*The problem*.
Skip all pictures; return exactly the lines from the one containing "Where should I" through the end of the data.

*Dataset records*.
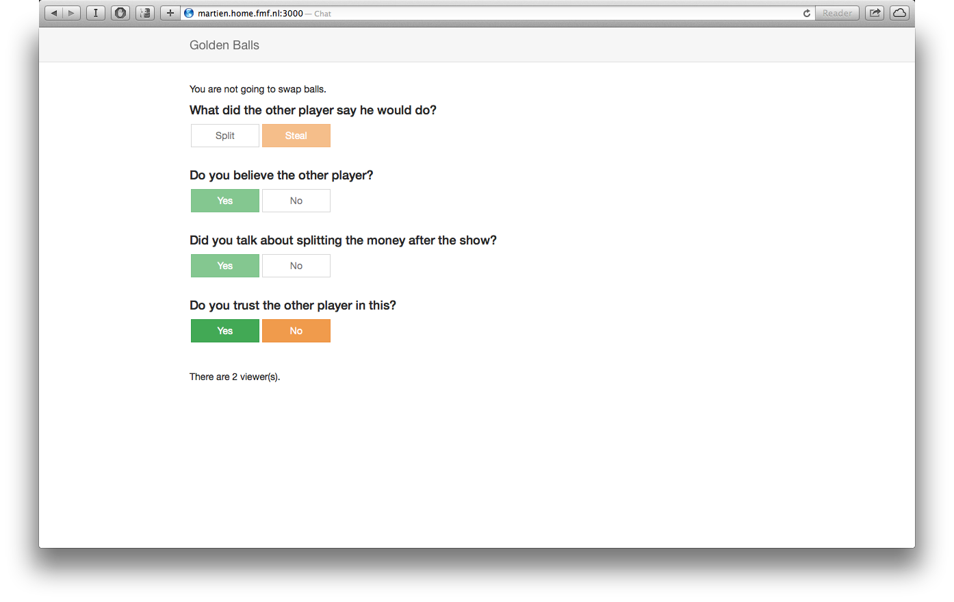
Task: Click Yes for trusting the other player
Action: pos(225,331)
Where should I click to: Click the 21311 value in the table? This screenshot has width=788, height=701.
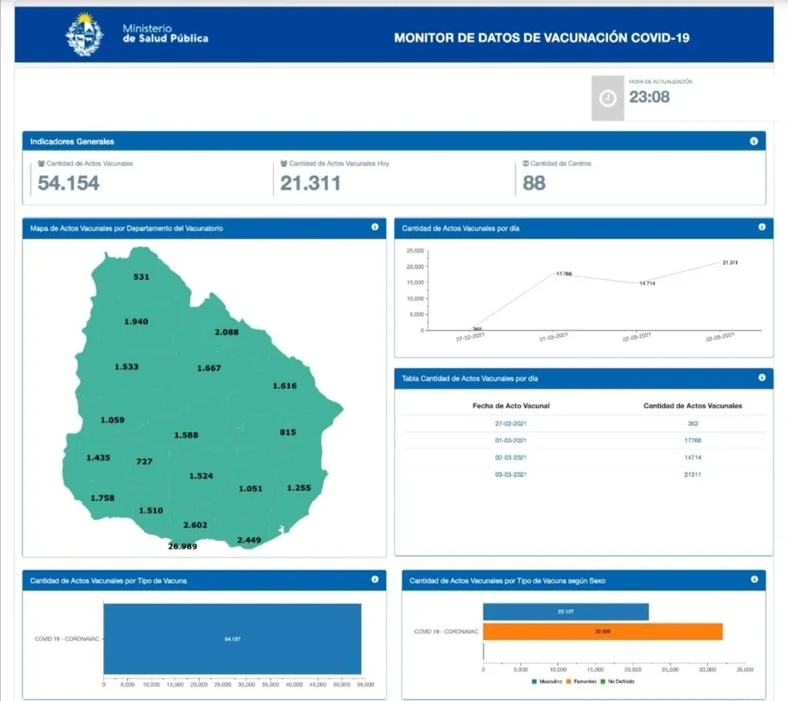[x=691, y=474]
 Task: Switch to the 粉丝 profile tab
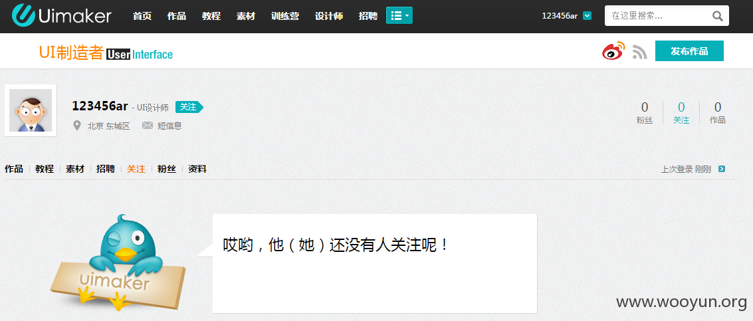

*Solution to this problem*.
Where should I click to: Click the 21311 value in the table? This screenshot has width=788, height=701.
[x=691, y=474]
 Task: Switch to the 粉丝 profile tab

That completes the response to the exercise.